-- PROBLEMAS A RESOLVER --
1 - Transcreva do texto sobre os produtos da sociobiodiversidade o trecho que começa em "A Conexsus e" e segue até "por 290 produtos.".
2 - Enumere as características dos produtos florestais extrativos citadas no texto sobre os produtos da sociobiodiversidade.

-- TEXTO PARA LEITURA --
○ ○ ○ ○ ○ ○ ○
O mercado dos produtos da sociobiodiversidade ainda apresenta inúmeras limitações, das quais muitas estão ligadas às características dos produtos florestais extrativos, que possuem: alta perecibilidade e uma logística de escoamento complicada, escala de produção em geral baixa e instável, preços baixos, mercado variável e desorganizado (e por vezes oligopolizado ou realizado por atravessadores), reduzido nível tecnológico aplicado, baixo incentivo fiscal, dentre outras (MMA, 2017).

Muitos desses negócios – por conta dessas restrições e, de forma mais específica, por conta da logística – acabam restringindo-se ao âmbito local e/ou aos institucionais[4]. Quando alcançam mercados mais formais e exigentes, existem várias lacunas a serem superadas e a cadeia, muitas vezes, é tão longa que dificilmente o extrativista e o agricultor alcançam ou conhecem seu mercado final.

Contudo, muitos desses negócios comunitários querem expandir seus mercados, inclusive exportando para outros países. Por outro lado, há uma pressão de consumidores por produtos mais saudáveis, mais naturais e que tenham uma origem conhecida, com respeito a práticas que conservem o meio ambiente e observem as regras trabalhistas. Ou seja, há um trabalho de “aproximação e matching” entre esses dois universos que deve ser muito mais dinamizado.

A Conexsus e seus parceiros fizeram, em 2019, um levantamento de empresas privadas para identificar aquelas
que gostariam de comprar produtos da bioeconomia ou produtos agrícolas sustentáveis. Foram identificadas 250 empresas com potencial de comprar uma diversidade desses produtos e 82 empresas que declararam as suas necessidades, apontando demanda por 290 produtos.

Apontaram também suas “dores e preocupações” na compra direta desses negócios comunitários. Conclui-se que a maioria, sobretudo empresas maiores e mais rígidas em relação aos requerimentos requisitados, não está preparada para comprar diretamente dos negócios comunitários e acaba recorrendo a intermediários.

Uma parte considerável não conhece a realidade de funcionamento dos negócios comunitários, tornando esse
trabalho de sensibilização e informação bastante relevante. É preciso ressaltar que muitas empresas privadas necessitam de um modelo de compras mais adaptado às necessidades desses negócios. E, por fim, para muitas cadeias baseadas na floresta é necessário que as empresas/indústrias estejam dispostas a apoiar uma parte do seu desenvolvimento para identificar novos ingredientes ou garantir uma produção com mais qualidade e frequência.

Esse investimento em inovação e pesquisa e desenvolvimento deve ser ampliado tanto do lado de compradores que querem diferenciar seus produtos, quanto da perspectiva dos negócios comunitários, que pode buscar um valor adicionado aos seus produtos. Iniciativas como Amazônia 4.0 pretendem agregar muito valor à produção a
partir do uso de novas tecnologias nos negócios comunitários e de empreendedores que querem apostar na bioeconomia da floresta em pé. Esse ponto é muito importante para a expansão de mercados com maior valor adicionado para quem tem seus negócios baseados na floresta.
○ ○ ○ ○ ○ ○ ○
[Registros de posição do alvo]
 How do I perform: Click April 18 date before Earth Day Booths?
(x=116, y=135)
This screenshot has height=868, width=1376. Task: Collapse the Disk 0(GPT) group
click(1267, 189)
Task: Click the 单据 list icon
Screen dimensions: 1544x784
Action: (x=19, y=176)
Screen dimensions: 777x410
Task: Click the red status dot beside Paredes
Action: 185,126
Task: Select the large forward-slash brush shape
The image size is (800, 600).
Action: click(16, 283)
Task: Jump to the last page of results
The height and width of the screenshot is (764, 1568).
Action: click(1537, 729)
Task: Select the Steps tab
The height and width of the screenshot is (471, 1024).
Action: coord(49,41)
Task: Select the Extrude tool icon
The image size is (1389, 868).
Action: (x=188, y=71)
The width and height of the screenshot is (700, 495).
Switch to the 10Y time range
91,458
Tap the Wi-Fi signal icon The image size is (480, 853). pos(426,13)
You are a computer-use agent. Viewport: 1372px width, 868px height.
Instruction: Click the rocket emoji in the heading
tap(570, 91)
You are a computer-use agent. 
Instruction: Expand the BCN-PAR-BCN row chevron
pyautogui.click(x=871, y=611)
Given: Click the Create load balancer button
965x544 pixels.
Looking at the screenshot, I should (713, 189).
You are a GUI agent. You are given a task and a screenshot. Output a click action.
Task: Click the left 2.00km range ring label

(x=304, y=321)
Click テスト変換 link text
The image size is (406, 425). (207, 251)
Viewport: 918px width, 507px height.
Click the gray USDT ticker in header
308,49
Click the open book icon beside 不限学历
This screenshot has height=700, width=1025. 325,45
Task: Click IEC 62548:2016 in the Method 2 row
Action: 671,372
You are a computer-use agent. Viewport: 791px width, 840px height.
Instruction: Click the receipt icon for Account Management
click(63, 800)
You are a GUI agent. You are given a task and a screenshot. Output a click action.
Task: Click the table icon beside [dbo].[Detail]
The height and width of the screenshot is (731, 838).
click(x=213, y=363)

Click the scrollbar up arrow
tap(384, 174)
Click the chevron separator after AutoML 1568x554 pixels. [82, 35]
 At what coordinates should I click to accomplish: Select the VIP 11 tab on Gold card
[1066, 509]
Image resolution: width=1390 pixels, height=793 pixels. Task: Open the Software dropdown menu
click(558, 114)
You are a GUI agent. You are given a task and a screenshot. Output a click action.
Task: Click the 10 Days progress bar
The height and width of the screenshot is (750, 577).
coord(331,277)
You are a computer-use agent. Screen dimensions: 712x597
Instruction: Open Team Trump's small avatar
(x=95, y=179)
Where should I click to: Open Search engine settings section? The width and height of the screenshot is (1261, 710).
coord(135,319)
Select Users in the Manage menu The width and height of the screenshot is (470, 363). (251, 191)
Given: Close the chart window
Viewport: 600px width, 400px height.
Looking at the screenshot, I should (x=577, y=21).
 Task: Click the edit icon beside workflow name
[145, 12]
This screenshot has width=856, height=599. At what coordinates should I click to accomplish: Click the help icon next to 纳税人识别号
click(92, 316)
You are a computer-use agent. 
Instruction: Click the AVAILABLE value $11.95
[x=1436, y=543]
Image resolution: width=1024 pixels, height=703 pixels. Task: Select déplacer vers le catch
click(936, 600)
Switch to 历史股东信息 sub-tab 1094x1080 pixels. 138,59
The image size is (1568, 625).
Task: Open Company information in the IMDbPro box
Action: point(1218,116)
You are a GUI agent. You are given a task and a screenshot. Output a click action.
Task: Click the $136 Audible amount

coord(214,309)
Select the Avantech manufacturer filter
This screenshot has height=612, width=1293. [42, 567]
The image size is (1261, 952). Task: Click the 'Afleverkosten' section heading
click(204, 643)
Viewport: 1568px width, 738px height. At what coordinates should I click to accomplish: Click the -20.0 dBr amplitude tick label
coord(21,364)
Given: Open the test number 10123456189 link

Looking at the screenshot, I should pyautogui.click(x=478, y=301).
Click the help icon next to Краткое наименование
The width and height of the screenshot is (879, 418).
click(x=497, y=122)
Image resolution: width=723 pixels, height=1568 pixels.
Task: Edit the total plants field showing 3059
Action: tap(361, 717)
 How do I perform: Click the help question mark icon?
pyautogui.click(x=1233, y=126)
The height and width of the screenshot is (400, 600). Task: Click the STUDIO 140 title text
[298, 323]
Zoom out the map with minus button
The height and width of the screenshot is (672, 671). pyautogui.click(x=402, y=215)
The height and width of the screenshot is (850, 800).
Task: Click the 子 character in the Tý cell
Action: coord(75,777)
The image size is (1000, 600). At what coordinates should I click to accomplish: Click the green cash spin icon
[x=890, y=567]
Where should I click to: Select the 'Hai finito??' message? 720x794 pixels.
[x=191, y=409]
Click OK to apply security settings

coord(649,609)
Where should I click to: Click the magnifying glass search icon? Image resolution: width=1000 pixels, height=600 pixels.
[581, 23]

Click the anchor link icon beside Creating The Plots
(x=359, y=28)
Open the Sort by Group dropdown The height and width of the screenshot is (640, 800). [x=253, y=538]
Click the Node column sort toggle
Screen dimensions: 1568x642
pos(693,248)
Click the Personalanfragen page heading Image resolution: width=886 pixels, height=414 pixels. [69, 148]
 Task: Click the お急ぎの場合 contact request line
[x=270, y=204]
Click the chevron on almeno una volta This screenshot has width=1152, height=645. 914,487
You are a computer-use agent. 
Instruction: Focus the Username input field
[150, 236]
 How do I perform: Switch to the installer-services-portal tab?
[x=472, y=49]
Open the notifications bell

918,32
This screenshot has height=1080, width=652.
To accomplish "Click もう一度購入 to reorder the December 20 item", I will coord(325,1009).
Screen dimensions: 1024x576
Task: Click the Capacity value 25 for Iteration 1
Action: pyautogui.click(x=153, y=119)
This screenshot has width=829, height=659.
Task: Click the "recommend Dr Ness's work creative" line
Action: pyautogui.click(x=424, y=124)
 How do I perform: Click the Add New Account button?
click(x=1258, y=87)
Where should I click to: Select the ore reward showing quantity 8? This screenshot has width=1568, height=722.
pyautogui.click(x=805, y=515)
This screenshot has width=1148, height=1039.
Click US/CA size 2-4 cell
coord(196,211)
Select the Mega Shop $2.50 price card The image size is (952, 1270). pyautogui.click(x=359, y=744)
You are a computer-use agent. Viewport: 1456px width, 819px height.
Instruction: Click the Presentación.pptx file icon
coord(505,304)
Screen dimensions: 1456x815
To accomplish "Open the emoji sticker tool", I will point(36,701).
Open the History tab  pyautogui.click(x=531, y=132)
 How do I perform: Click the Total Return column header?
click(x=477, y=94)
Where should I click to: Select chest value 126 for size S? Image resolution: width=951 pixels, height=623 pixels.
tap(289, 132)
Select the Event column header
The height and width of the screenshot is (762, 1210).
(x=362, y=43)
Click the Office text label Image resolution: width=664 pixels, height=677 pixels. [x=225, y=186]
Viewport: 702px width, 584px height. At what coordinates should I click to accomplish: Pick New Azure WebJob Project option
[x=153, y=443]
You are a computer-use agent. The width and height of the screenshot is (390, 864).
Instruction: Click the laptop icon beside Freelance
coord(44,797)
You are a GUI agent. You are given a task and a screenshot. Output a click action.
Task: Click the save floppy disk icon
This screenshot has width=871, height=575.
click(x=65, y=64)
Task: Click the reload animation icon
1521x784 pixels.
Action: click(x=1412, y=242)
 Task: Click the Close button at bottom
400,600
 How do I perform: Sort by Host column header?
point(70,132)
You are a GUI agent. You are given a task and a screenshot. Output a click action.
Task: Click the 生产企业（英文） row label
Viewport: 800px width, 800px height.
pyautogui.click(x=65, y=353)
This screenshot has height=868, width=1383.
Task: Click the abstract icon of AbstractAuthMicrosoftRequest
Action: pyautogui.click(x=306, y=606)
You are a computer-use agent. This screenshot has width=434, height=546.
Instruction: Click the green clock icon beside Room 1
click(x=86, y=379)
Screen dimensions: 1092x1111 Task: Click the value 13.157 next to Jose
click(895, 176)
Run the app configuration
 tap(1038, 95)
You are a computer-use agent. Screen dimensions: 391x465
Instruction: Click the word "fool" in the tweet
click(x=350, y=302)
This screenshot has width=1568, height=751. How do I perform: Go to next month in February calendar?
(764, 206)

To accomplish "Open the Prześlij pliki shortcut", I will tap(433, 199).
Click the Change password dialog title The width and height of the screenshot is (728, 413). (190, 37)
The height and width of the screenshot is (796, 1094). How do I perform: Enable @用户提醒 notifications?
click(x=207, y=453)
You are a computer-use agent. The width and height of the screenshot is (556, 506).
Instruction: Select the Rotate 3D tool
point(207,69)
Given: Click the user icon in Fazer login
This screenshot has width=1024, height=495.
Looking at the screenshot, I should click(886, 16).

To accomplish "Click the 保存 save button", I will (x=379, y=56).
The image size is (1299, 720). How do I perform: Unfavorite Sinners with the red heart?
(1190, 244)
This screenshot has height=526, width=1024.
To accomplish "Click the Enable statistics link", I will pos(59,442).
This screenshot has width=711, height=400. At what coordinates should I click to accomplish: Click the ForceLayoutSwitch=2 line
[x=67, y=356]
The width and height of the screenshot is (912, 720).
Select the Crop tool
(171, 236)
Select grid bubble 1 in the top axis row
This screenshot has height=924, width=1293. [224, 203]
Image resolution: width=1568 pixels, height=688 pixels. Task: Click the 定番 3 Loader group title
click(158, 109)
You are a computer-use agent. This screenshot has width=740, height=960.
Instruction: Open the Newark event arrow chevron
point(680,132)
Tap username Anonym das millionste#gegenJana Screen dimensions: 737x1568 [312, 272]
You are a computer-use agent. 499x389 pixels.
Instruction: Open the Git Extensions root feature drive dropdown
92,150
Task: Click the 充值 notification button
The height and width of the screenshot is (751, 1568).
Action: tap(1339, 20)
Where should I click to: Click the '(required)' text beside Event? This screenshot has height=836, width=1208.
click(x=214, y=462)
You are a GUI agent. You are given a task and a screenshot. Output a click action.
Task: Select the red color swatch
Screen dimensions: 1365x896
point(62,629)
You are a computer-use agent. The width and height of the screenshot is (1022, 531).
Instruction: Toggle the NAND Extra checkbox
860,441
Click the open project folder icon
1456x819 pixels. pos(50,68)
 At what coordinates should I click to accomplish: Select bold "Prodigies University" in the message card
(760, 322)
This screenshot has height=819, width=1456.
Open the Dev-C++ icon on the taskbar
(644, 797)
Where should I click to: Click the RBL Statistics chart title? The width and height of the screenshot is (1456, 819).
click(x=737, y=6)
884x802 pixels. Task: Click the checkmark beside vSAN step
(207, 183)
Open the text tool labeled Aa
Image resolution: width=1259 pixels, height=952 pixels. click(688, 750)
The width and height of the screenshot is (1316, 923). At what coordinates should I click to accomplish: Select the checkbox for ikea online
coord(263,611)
○ ○ ○ ○ ○ ○ ○
-- RESPOSTAS FINAIS --
1 -
A Conexsus e seus parceiros fizeram, em 2019, um levantamento de empresas privadas para identificar aquelas
que gostariam de comprar produtos da bioeconomia ou produtos agrícolas sustentáveis. Foram identificadas 250 empresas com potencial de comprar uma diversidade desses produtos e 82 empresas que declararam as suas necessidades, apontando demanda por 290 produtos.

2 -
- alta perecibilidade
- logística de escoamento complicada
- escala de produção em geral baixa e instável
- preços baixos
- mercado variável e desorganizado
- reduzido nível tecnológico aplicado
- baixo incentivo fiscal